**EXERCISES TO COMPLETE:**
a: Quote the stretch of the Tweetbot post from "Today, I purchased" through "days are numbered.".
b: Summarize the post about Tweetbot and Twitter's client restrictions in two sentences.
c: Pick up the post about buying Tweetbot for Mac from its final sentence and carry it on.

Today, I purchased Tweetbot for Mac. I paid $20 for this piece of software that will do nothing but serve as a avenue for me to tweet my thoughts for the days that I remain on Twitter – and those days are numbered.
You might say, “Matt, that seems silly. Why would you spend that much money on a Twitter program? That’s a waste!” Indeed, under other circumstances I might agree with you. However, the fact of the matter is that the author of Tweetbot, Tapbots, is being fundamentally screwed by Twitter. In fact, every company that sought to build a product line off of the ecosystem that Twitter created is being screwed right now, and Twitter doesn’t much seem to care.
In August, Twitter imposed new restrictions on applications that meet the need of a standard Twitter client (you can read the blog post here). Specifically, their new restrictions function as follows:
Additionally, if you are building a Twitter client application that is accessing the home timeline, account settings or direct messages API endpoints (typically used by traditional client applications) or are using our User Streams product, you will need our permission if your application will require more than 100,000 individual user tokens.

**MATERIAL:**
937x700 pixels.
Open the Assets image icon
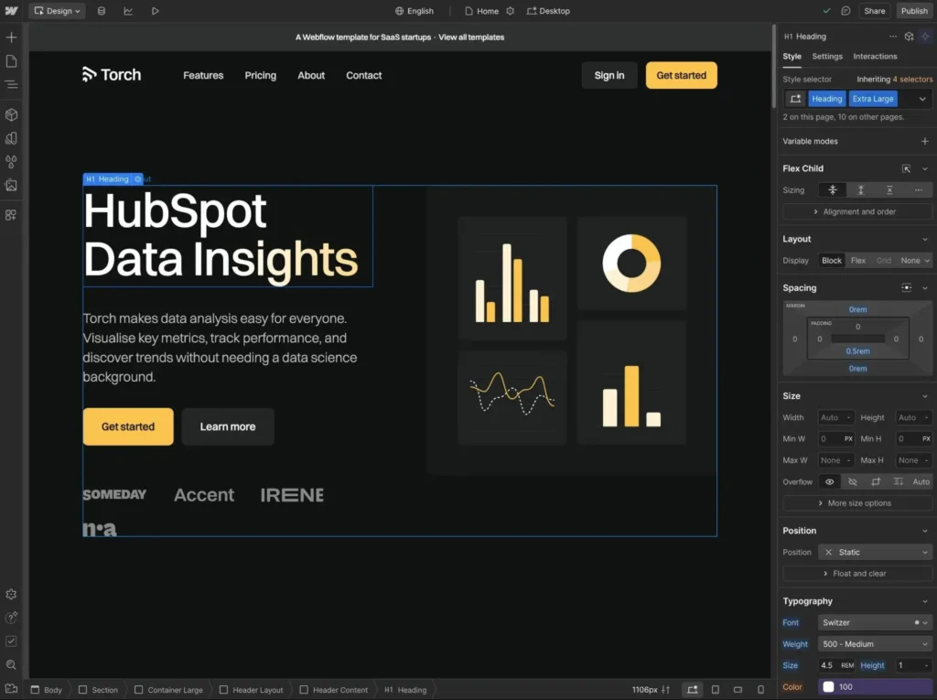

**OUTPUTS:**
a:
Today, I purchased Tweetbot for Mac. I paid $20 for this piece of software that will do nothing but serve as a avenue for me to tweet my thoughts for the days that I remain on Twitter – and those days are numbered.

b: The writer paid $20 for Tweetbot for Mac, expecting to leave Twitter eventually, because its maker Tapbots, like every company building on Twitter's ecosystem, is being fundamentally screwed by Twitter. In August, Twitter imposed new restrictions requiring its permission for any client application that uses the home timeline, account settings, direct messages or User Streams and needs more than 100,000 individual user tokens.

c:
Now, I’ll do a little bit of translation for those of you who are unfamiliar with how Twitter’s authentication system works. Essentially, one user token is equal to one application (e.g. Tweetbot) being able to access one Twitter account and being able to do something as that user. So, if you (as a company) are building a traditional twitter client, Twitter has essentially imposed a 100,000 user account limit on the number of user accounts your application can access across all of your customers. For added oomph, there are some users (like myself) who have more than one Twitter account. That means more than one token.
The truth is that 100,000 is a pretty large number regardless, but the result of this large number meant an increased price point for Tweetbot: $20. There’s just no way around the fact that Tapbots does excellent work. I’ve honestly been spoiled by their apps. They’re beautiful, featureful, and an all around pleasure to use. They’re everything an application should be. Honestly, if it weren’t Tapbots we were talking about, I probably wouldn’t have shelled out $20 for Tweetbot for Mac, but I can’t deny that they do good work and are worth the coin. I want to do everything I can to support them, including paying a bit more than I might otherwise for a Twitter client.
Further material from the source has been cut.